Sorry, that's not correct at all. You're confusing DC and AC resistance. The AC resistance is low so the internal ADC sampling cap's charging time is low. But that's not "leakage", which is a DC loss. It applies even if the ADC is off and the pin is just configured as input. 1uA through a 10K resistor and 100uF capacitor is still a 10K DC input resistance and is a 10uV error. With 2.5v Vref and 10-bit ADC, that's 2.44uV/code, so the ADC accurate is degraded by the high input resistance.

Entirely correct. I was thinking more about the acquisition time calculations where the effective input impedance is zero. Weirdly, I just checked the 16F88 data sheet and they specify max input impedance of 10k for ½LSB accuracy!!
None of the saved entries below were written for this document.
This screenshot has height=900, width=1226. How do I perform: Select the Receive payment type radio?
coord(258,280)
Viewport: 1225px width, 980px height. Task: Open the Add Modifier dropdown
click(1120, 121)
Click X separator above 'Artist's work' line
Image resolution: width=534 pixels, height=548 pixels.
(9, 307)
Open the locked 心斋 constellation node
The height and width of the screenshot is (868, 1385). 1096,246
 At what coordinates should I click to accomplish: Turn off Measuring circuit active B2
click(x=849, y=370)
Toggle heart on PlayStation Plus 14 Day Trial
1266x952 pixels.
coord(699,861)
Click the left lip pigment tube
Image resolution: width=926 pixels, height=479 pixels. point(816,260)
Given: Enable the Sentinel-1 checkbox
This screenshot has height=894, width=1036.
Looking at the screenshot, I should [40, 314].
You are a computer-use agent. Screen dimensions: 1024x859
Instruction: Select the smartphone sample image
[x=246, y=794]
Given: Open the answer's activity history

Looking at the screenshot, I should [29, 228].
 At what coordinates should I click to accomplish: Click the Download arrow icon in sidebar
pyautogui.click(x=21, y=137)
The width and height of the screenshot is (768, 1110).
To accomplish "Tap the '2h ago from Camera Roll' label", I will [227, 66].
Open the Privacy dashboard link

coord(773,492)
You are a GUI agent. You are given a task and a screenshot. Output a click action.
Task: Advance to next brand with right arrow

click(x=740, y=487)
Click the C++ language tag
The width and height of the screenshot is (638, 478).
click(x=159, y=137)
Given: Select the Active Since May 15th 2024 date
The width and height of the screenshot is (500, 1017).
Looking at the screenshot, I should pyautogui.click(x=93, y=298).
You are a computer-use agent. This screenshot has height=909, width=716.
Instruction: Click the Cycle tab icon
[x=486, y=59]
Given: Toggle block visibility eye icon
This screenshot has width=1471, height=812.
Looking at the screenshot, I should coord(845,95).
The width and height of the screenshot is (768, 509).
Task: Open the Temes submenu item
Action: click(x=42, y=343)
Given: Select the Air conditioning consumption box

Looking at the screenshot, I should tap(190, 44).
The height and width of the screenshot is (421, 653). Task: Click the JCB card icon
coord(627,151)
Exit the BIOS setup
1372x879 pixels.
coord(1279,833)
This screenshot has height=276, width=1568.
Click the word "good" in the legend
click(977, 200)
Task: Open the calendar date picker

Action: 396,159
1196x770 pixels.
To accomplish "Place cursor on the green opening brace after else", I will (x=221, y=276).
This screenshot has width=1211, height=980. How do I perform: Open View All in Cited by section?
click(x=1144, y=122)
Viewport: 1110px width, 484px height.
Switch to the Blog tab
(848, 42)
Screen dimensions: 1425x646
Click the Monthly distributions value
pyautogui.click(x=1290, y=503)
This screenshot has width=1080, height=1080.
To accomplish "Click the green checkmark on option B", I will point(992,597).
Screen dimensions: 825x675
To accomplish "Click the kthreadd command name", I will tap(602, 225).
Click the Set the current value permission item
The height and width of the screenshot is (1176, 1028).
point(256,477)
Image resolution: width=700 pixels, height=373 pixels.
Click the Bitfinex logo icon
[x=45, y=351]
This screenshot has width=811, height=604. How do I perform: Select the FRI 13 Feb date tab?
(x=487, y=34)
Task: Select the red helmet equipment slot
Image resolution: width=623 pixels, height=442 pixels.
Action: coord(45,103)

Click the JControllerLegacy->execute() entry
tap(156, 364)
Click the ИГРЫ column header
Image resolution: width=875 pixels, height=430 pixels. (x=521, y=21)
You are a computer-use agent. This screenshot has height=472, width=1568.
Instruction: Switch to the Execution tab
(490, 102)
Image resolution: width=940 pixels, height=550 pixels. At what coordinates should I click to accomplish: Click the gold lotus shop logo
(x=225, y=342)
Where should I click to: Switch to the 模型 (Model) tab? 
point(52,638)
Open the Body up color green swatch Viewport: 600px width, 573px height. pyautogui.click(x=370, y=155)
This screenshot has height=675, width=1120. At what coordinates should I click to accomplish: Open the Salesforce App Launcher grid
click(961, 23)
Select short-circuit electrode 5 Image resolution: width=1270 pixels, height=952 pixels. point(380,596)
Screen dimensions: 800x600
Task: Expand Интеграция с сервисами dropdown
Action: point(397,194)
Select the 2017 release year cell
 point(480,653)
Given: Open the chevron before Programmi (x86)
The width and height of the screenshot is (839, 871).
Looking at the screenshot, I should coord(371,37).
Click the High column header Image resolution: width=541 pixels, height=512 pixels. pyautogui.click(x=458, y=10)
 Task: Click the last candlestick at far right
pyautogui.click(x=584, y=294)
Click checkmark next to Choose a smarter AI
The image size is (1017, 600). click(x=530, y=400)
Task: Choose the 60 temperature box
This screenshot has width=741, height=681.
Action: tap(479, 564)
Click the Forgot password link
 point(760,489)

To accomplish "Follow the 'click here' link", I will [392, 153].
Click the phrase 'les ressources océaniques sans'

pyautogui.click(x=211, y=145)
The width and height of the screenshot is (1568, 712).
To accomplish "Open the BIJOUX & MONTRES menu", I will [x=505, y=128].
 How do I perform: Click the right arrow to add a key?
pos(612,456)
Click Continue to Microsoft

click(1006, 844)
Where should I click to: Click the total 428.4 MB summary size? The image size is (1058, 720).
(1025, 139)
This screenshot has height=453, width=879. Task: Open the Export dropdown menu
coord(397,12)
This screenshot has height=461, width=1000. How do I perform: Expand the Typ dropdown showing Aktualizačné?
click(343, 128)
BTW, I just realised that there are two circuits in this thread. I was referring to the first circuit where there is no resistor between the cap and the pin.

 

[Exo]

You guys seem to know a lot about the ADC in the pics.
I'm using the TL431 to create a 2.5 reference voltage as per Nigel's tutorials. Would it be ok to put a resistor, say 1K, between the output of the TL431 and the PIC's VREF+ pin to protect against accidentally setting the pin as an output? Or would this resistance create too much of a voltage drop ? I don't seem to find the input impedance of the VREF+ pin.